De Vocht Frank, Kromhout Hans
Centre for Occupational and Environmental Health, School of Community Based Medicine, Manchester Academic Health Science Centre, The University of Manchester, Ellen Wilkinson Building, Oxford Road, Manchester M13 9PL, UK.
Ann Occup Hyg. 2013 Apr;57(3):296-304. doi: 10.1093/annhyg/mes067. Epub 2012 Sep 20.
Benford's law is the contra-intuitive empirical observation that the digits 1-9 are not equally likely to appear as the initial digit in numbers resulting from the same phenomenon. Manipulated, unrelated, or created numbers usually do not follow Benford's law, and as such this law has been used in the investigation of fraudulent data in, for example, accounting and to identify errors in data sets due to, for example, data transfer. We describe the use of Benford's law to screen occupational hygiene measurement data sets using exposure data from the European rubber manufacturing industry as an illustration. Two rubber process dust measurement data sets added to the European Union ExAsRub project but initially collected by the UK Health and Safety Executive (HSE) and British Rubber Manufacturers' Association (BRMA) and one pre- and one post-treatment n-nitrosamines data set collated in the German MEGA database and also added to the ExAsRub database were compared with the expected first-digit (1BL) and second-digit (2BL) Benford distributions. Evaluation indicated only small deviations from the expected 1BL and 2BL distributions for the data sets collated by the UK HSE and industry (BRMA), respectively, while for the MEGA data larger deviations were observed. To a large extent the latter could be attributed to imputation and replacement by a constant of n-nitrosamine measurements below the limit of detection, but further evaluation of these data to determine why other deviations from 1BL and 2BL expected distributions exist may be beneficial.
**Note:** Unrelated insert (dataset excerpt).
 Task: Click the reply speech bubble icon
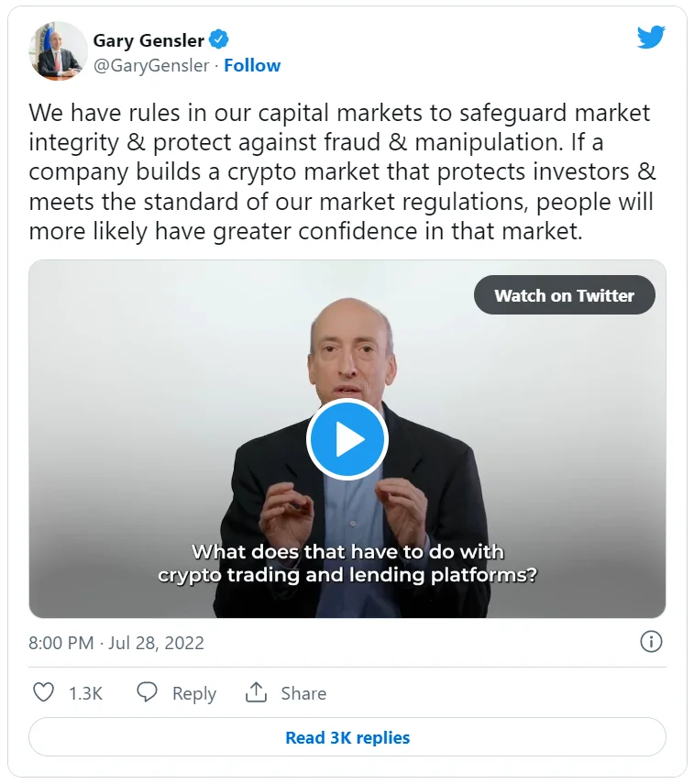[147, 692]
Benford's law is a straightforward and easy-to-implement analytical tool to evaluate the quality of occupational hygiene data sets, and as such can be used to detect potential problems in large data sets that may be caused by malcontent a priori or a posteriori manipulation of data sets and by issues like treatment of observations below the limit of detection, rounding and transfer of data.
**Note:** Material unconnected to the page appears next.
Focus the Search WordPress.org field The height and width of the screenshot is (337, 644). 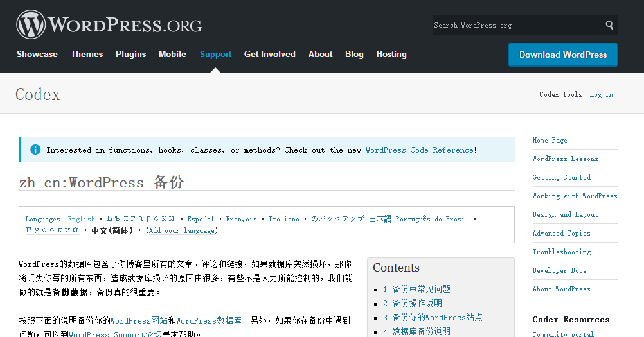pyautogui.click(x=516, y=25)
本福特定律是一种与直觉相悖的经验观察结果,即数字1 - 9在源于同一现象的数字中作为首位数字出现的可能性并不相同。经过人为操纵、不相关或编造的数字通常不遵循本福特定律,因此该定律已被用于调查例如会计领域中的欺诈数据,以及识别数据集中因数据传输等原因导致的错误。我们以欧洲橡胶制造业的暴露数据为例,描述了如何使用本福特定律来筛选职业卫生测量数据集。将添加到欧盟ExAsRub项目但最初由英国健康与安全执行局(HSE)和英国橡胶制造商协会(BRMA)收集的两个橡胶工艺粉尘测量数据集,以及整理在德国MEGA数据库中并添加到ExAsRub数据库的一个处理前和一个处理后的N - 亚硝胺数据集,与预期的本福特首位数字(1BL)和第二位数字(2BL)分布进行了比较。评估表明,英国HSE和行业(BRMA)整理的数据集分别与预期的1BL和2BL分布仅有小偏差,而MEGA数据则观察到较大偏差。在很大程度上,后者可归因于对低于检测限的N - 亚硝胺测量值进行插补和用常数替换,但进一步评估这些数据以确定为何存在与1BL和2BL预期分布的其他偏差可能会有所帮助。本福特定律是一种简单且易于实施的分析工具,可用于评估职业卫生数据集的质量,因此可用于检测大数据集中可能由先验或后验数据集操纵以及低于检测限的观测值处理、数据舍入和传输等问题引起的潜在问题。